In 1943 he claimed to have been for 24 years religious editor for the (Melbourne) Herald.

==Radio==
In May 1926 he began conducting the "Pleasant Sunday Afternoon" (P.S.A.) broadcasts, which began in 1924 from Wesley Church on radio station 3LO. ABC management decided in 1942 to cease broadcasting P.S.A., on the grounds that it was conferring a monopoly on one section of the community.
He also had a regular spot from 1930 on 3AR or 3LO: "Questions and Answers", responding to listeners' problems relating to morals, ethics, theology and the Bible. Both this and P.S.A. were carried over from the days before the Australian Broadcasting Commission took over those stations. Wesley Church then came to an arrangement with 3DB to take over the P.S.A. broadcasts but not "Questions and Answers".

==Publications==
Benson published several books and numerous booklets:
- C. Irving Benson, ed. (1935) A Century of Victorian Methodism 504pp Spectator Publishing Company
Not available online:
- C. Irving Benson, (1931) The craft of prayer : a little book on how to master the art of praying
- C. Irving Benson, (1932) The craft of finding God : a little guide book for pilgrims of the quest that crowns life
- C. Irving Benson, (1935) John Wesley, the founder of Methodism : how Methodism was born (first chapter of A Century of Victorian Methodism)
- C. Irving Benson, (1936) The Eight Points of the Oxford Group
- C. Irving Benson, (1949) Methodist crusaders that swept Australia
- C. Irving Benson, (1965) The Man with the Donkey
- C. Irving Benson, () I Follow the Road (3 pp.) held by Moore Theological College
- F. W. Boreham, (1961) The last milestone: essays; with a biographical essay by C. I. Benson

==Selected articles==
- Church and People, 6 January 1923 First of his many columns under this heading
- Church and People 12 December 1942 Tribute to Dr Fitchett
- Church and People 10 August 1946 Praise for Catholicism from both Benson and Einstein

==Recognition==
- Benson was made Doctor of Divinity (D.D.) by the University of Toronto (Note: Two of his predecessors at the Central Mission, Alex McCallum and S. J. Hoban, were similarly honored.) in 1939.
- Benson was awarded an OBE in the 1951 Birthday Honours and CBE in the 1961 New Year Honours.
- He was appointed Knight Bachelor in the 1963 Birthday Honours.
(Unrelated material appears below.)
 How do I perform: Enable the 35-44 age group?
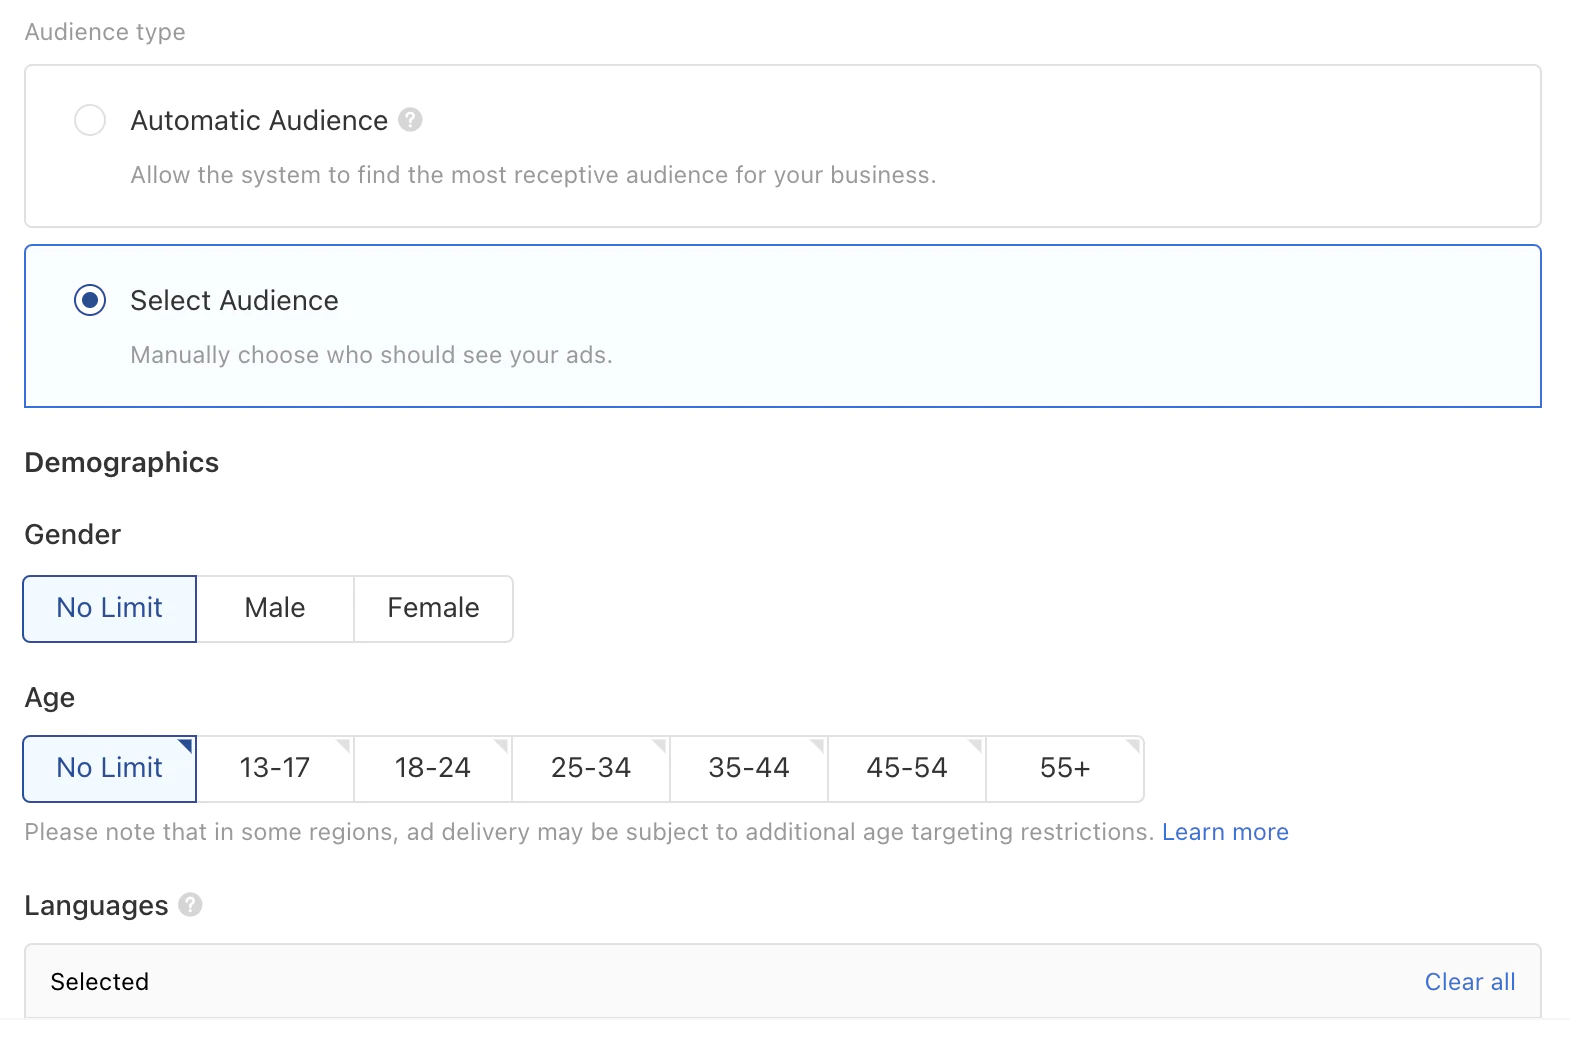[x=749, y=768]
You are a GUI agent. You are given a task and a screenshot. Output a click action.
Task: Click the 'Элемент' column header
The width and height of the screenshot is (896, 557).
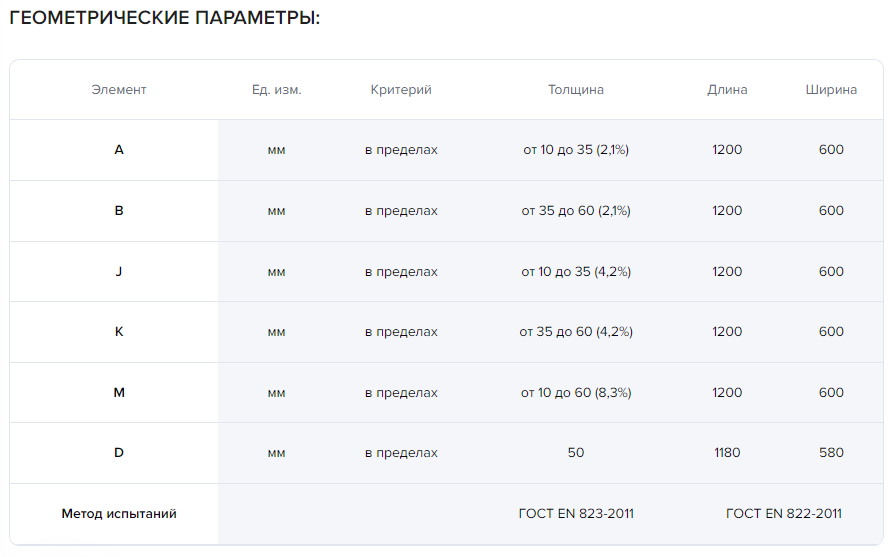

He has been instanced as the first Methodist minister anywhere to be so honored.

== Family ==
On 14 April 1919 Benson married Agnes Lyell ( – 8 July 1947) of The Esplanade, St Kilda. They had three daughters
- Mary Montague Benson (March 1920 – ) married William Rodney Trahair on 13 April 1944.
- Shirley Benson married Allen Home of Murrumbeena on 14 September 1951.
- Inez "Toodles" Benson
He married again on 30 December 1967 to Marjorie Ruth Featonby, daughter of William R. Featonby, a Methodist minister.

Benson had two brothers: John William Benson and George Walter Benson, both killed while serving with the British Navy in WWI.